(Beginning of Supplied records)

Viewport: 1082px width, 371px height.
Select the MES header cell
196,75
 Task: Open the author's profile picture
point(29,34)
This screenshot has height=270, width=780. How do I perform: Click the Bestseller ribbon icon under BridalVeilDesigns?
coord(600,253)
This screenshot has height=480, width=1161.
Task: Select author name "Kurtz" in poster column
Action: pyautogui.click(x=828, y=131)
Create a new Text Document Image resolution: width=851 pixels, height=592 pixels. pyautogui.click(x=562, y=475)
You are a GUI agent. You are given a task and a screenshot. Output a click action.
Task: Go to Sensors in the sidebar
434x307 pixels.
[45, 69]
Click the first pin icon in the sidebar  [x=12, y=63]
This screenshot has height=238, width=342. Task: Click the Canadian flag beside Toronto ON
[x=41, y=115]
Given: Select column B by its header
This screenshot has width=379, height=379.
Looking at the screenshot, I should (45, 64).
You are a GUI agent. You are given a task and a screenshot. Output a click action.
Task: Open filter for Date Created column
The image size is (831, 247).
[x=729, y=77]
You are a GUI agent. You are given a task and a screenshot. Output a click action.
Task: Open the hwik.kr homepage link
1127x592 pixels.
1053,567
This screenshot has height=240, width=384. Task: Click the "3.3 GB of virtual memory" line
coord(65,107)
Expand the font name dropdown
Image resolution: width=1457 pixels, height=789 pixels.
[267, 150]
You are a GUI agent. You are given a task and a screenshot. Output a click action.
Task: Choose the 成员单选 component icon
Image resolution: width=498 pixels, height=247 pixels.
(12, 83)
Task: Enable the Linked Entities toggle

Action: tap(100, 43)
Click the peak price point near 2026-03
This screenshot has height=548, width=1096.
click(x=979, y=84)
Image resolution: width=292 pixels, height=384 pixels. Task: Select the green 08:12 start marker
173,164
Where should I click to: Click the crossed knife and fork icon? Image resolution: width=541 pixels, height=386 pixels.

(End of Supplied records)

Find "This screenshot has height=548, width=1096." in the entries above, then repeat its line and all lines after it exactly, down to the last line.

This screenshot has height=548, width=1096.
click(x=979, y=84)
Image resolution: width=292 pixels, height=384 pixels. Task: Select the green 08:12 start marker
173,164
Where should I click to: Click the crossed knife and fork icon? Image resolution: width=541 pixels, height=386 pixels.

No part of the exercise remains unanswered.